“It’s important to have portions of skin contact when producing pinot gris”, says Central Victoria winemaker Owen Latta. “It’s a light red grape variety, there’s so much texture, vibrancy and interest in those skins that needs to be captured to influence the wine.”
To suggest that pinot gris (or grigio!) is a red grape variety is controversial to many winemakers, let alone confusing to most drinkers. Surely the crisp, grassy, bright grigio wines from the variety’s spiritual home in northeast Italy are as clear and distinctly white wine-y as the slippery, unctuous, pear-laden whites of gris from the French heartland in Alsace?
Italian wine importer Giorgio de Maria swings the other way, however. “It is long recognised as a red grape from the traditional winemakers of grigio”, he states. “The ancient knowledge of the variety traditionally sees skin fermentation as intrinsic to the making of wines from grigio. The skin fermentation helps preserve the wine, with tannin and phenolics, the colour that occurs from this is pink to garnet red depending on time macerating, but it all points to showing the true personality of the variety.”
The debate will long continue, no doubt, but a rising tide of Australian winemakers are embracing the idea that rosé-ish through to lighter red styles produced from skin fermentation of gris/grigio are of interest and delivering some distinct and compelling wines.
Owen is winemaker for his family’s outstanding Eastern Peake label, reserving his more experimental and creative work for his eponymous Latta Vino.

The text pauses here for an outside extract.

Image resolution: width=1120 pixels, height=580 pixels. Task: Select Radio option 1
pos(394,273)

For several years he has released ‘Ex Nihilo’, a grigio that sees varying time fermenting on skins. It’s one of the benchmarks of the Australian vanguard of skin fermented gris/grigios, eking out more serious textural nuance and delivering a complex, layered expression in varying hues.

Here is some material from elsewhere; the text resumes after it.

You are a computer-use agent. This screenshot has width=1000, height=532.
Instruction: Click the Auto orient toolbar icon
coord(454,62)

Canberra District vigneron Bryan Martin, ex-Clonakilla winery and now deeply invested in his Ravensworth estate and wine label, is another proponent of skin fermenting gris. He stretches his macerations out to between three and four weeks, and cites, again, northern Italian examples as inspiration. Tannin profile is inherent and sought after, though freshness and a sense of reserve are key to his intended results. Bryan’s suite of releases of ruddy-coloured gris have, like Owen’s, become benchmarks for the style.
Kate McIntyre MW.
Winemaker Kate McIntyre MW of Mornington Peninsula’s Moorooduc Estate is an additional protagonist in the gris-on-skins realm of Australian winemakers. For several years McIntyre has released a skin macerated gris, with nearly three weeks maceration for her 2022 release. The wines lean into their structure and tannin profile but retain inherent freshness and crunch. Each release has been an elevation in quality, with winemaking finessed to seasonal vagaries. And though it doesn’t quite settle the debate, it’s pleasing to see a line in the sand when the Moorooduc Estate Pinot Gris On Skins label defiantly states: ‘pinot gris red wine’.
Wines to try
2022 Latta Ex Nihilo Pinot Gris ($36)Sourced from Tarrington Vineyard. Hits the glass with a pink through orange hue. It shows scents of cherry, pear, cinnamon and stone fruit with flavours mirrored. Texture is powdery and somewhat juicy, the finish a corkscrew of fine, drying tannin. High drinkability abounds.
2022 Ravensworth Pinot Gris ($32)From vineyards in Canberra District and Hilltops. A fog of scent on hand with almost Campari and amaro-like qualities married to pear and dried herbs. The palate is cinched and tense with a fine, lacy tannin profile and a blood orange meets pink grapefruit-like tang. Scintillating stuff.
2022 Logan Wines Clementine Pinot Gris ($25)A winner for the pricepoint. It sees around two weeks on skins and is sourced from Orange and Mudgee. Deeply pink in colour, it’s a fragrant and pretty wine, succulent in texture with distinct brown pear and cherry fruit notes dashed with rosehip tea. Thirst quenching and fun to drink.